We all know by now just how important it is to get a good night’s sleep. And those with sleeping problems understand the relief that comes with a solid eight hours of rest, even if it means taking sleeping pills. However, those seemingly magic pills may also come with a nightmare—in the form of early death. By looking at the medical records of 10,529 people, researchers found that having a prescription for sleeping pills—such as Ambien, Restoril and others—can dramatically increase your risk of death. People who were prescribed 18 or fewer pills in a year were 3.6 times more likely to die during the two-and-a-half years that they were monitored. The risk increased with the number of pills prescribed, jumping to 5.3 times for those taking more than 132 pills a year. Not only were people who were prescribed sleeping pills more likely to die early than those who didn’t get a prescription, they also had a greater risk of certain cancers such as lymphoma and prostate, colon, or lung cancer.

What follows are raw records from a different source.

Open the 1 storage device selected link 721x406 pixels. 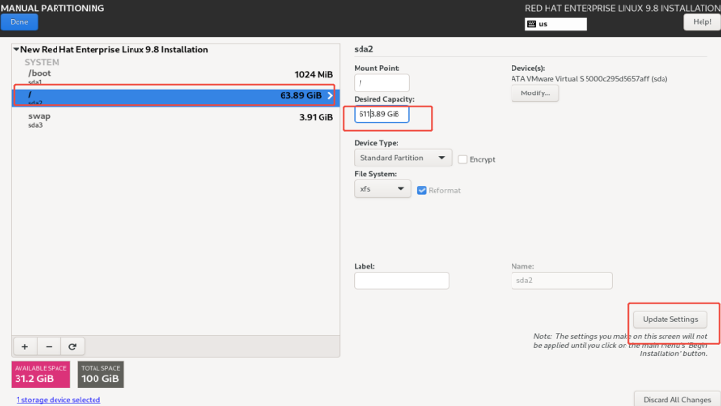[58, 400]
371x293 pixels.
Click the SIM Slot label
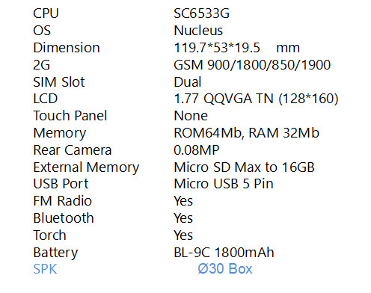point(59,82)
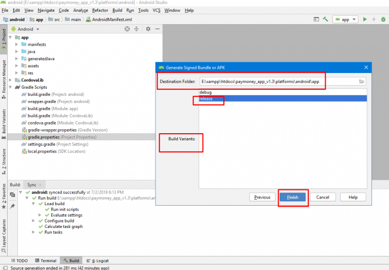This screenshot has height=270, width=389.
Task: Click the Destination Folder path field
Action: pos(276,82)
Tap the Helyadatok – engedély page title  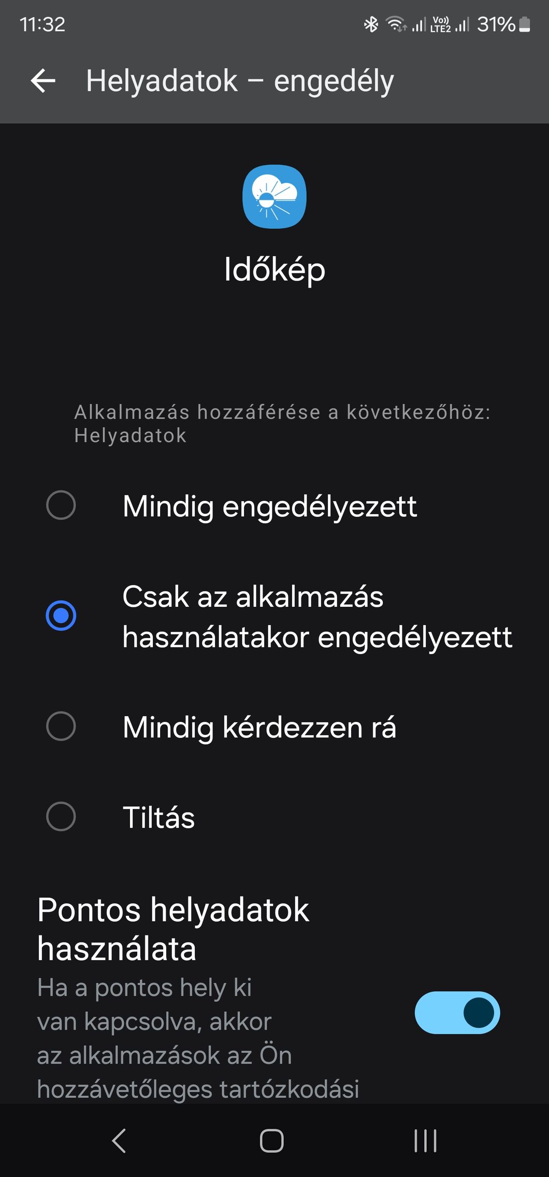[240, 82]
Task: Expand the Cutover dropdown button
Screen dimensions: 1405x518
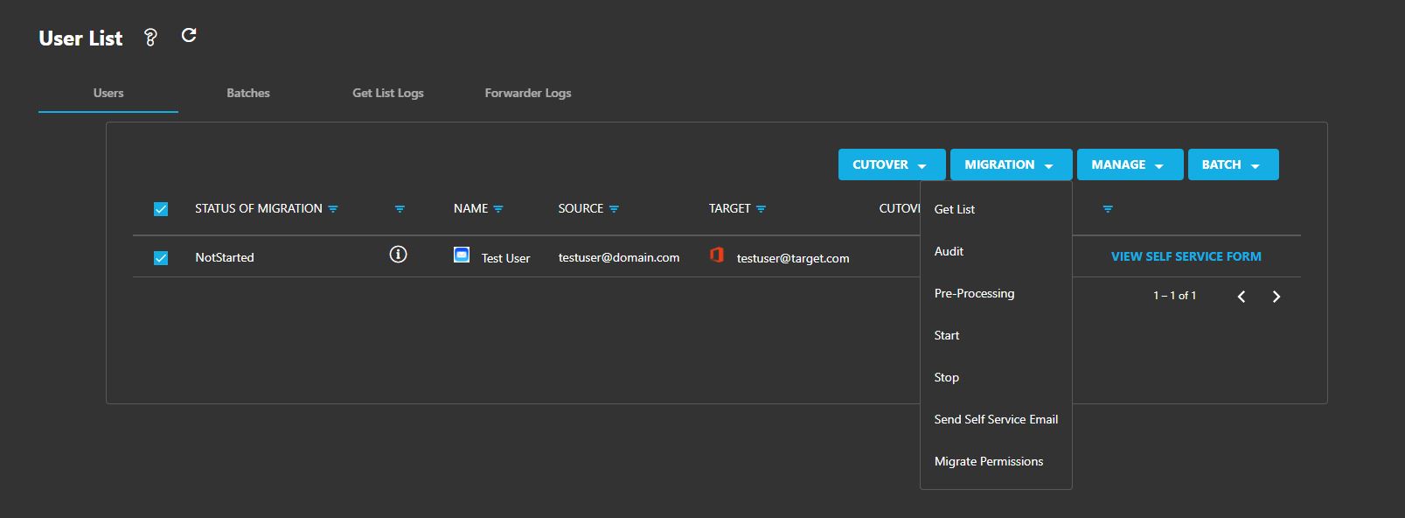Action: point(891,165)
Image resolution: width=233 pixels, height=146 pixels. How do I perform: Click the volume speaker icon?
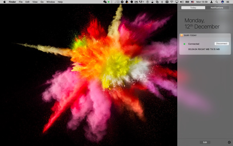click(182, 2)
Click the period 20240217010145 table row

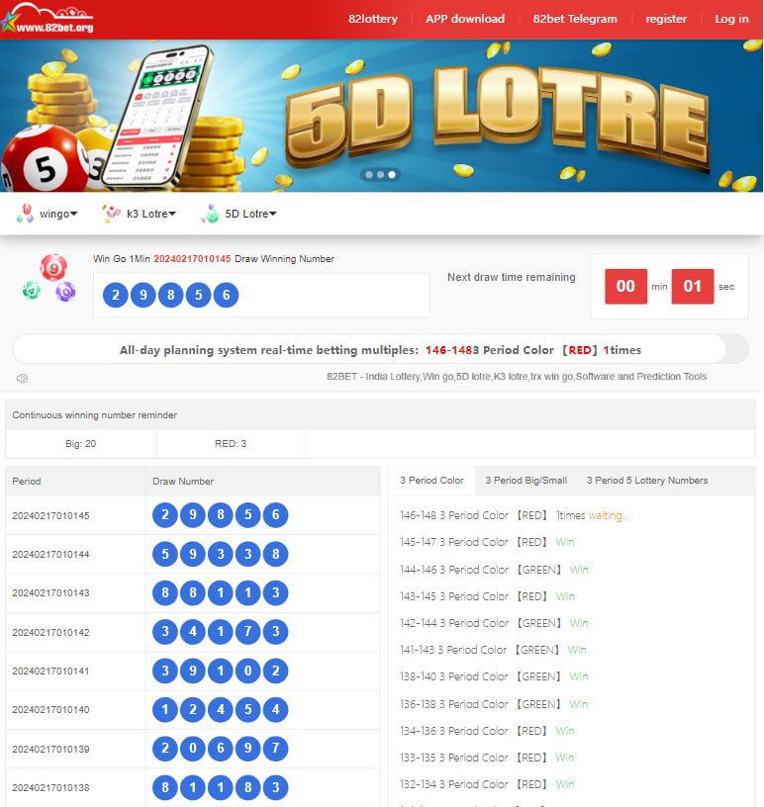(x=193, y=515)
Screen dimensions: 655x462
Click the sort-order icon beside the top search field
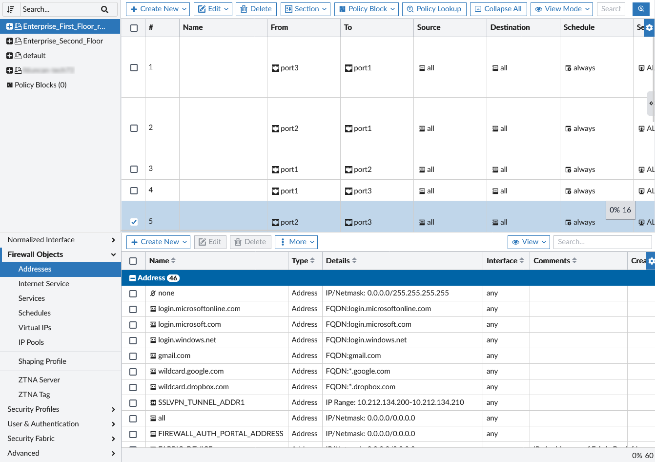11,9
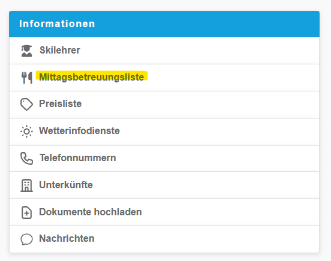The image size is (331, 261).
Task: Choose Dokumente hochladen
Action: pos(91,212)
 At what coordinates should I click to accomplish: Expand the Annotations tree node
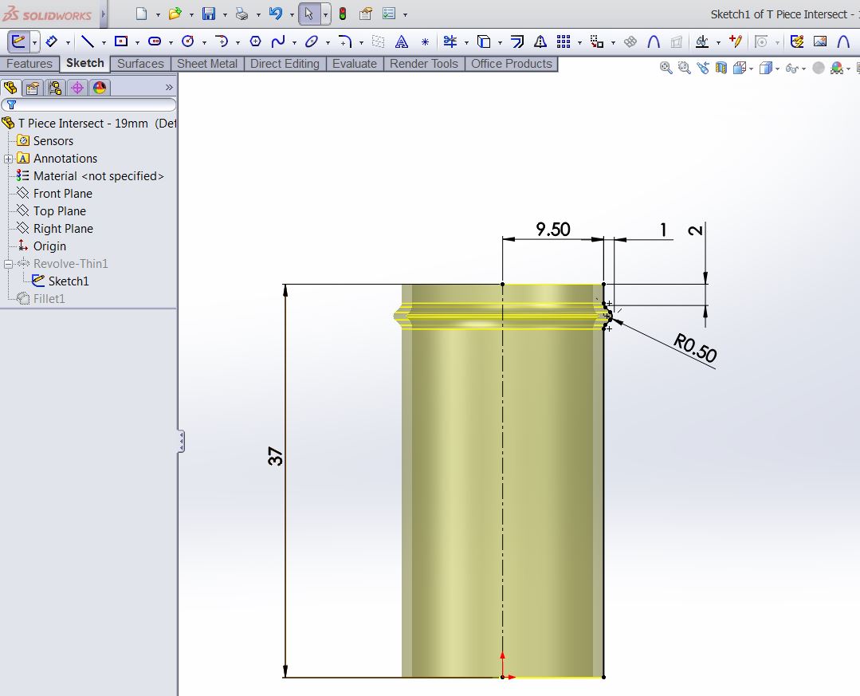point(9,159)
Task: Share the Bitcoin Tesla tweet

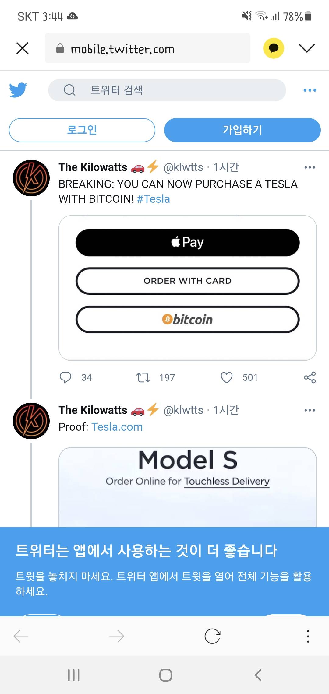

The risk of cancer from taking sleeping pills was greater than that from smoking. The researchers aren’t certain what the underlying cause for the greater deaths is. Other factors, such as mental illness, may play a role, but the researchers don’t think it could explain such a large increased risk. With six percent to 10 percent of adults in the U.S. taking medication to help them sleep, this study is likely to cause a few sleepless nights. Like all medications, sleeping pills are not without risks. If you are taking sleeping pills now, talk with your doctor about whether those risks outweigh the benefits of a good night’s sleep.